TASK INSTRUCTIONS:
Reproduce the top of the data verbatim, through and including the line that contains "Tap the Build".

(Saved entries)

========================

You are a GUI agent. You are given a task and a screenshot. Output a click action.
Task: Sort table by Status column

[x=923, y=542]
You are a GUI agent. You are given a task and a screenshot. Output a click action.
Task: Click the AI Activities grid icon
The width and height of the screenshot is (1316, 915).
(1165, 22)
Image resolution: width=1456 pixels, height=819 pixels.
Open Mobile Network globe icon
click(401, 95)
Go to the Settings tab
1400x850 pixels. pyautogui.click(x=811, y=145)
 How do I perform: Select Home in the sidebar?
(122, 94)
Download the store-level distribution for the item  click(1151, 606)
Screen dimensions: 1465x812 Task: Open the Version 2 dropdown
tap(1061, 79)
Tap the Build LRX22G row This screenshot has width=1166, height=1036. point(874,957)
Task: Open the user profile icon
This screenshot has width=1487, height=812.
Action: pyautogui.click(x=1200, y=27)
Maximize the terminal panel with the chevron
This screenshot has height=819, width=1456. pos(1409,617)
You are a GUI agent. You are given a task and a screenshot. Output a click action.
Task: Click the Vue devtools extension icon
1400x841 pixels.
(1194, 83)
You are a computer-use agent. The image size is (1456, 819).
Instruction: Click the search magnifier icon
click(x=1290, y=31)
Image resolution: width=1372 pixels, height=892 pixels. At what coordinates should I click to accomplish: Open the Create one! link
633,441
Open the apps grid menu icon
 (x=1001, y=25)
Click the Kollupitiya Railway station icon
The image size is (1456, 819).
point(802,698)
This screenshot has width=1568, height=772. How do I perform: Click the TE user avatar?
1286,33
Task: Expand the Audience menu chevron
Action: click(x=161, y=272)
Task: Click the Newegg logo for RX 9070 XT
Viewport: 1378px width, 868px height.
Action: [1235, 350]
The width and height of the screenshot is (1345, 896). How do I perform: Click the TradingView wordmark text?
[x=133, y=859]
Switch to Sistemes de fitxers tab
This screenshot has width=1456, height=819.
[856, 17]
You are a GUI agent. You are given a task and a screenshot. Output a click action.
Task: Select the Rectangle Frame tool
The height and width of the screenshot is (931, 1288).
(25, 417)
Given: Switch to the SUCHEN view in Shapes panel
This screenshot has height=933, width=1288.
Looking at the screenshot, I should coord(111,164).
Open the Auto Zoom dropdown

========================

RESULT OF THE EXERCISE:
You are a GUI agent. You are given a task and a screenshot. Output a click action.
Task: Sort table by Status column

[x=923, y=542]
You are a GUI agent. You are given a task and a screenshot. Output a click action.
Task: Click the AI Activities grid icon
The width and height of the screenshot is (1316, 915).
(1165, 22)
Image resolution: width=1456 pixels, height=819 pixels.
Open Mobile Network globe icon
click(401, 95)
Go to the Settings tab
1400x850 pixels. pyautogui.click(x=811, y=145)
 How do I perform: Select Home in the sidebar?
(122, 94)
Download the store-level distribution for the item  click(1151, 606)
Screen dimensions: 1465x812 Task: Open the Version 2 dropdown
tap(1061, 79)
Tap the Build LRX22G row This screenshot has width=1166, height=1036. point(874,957)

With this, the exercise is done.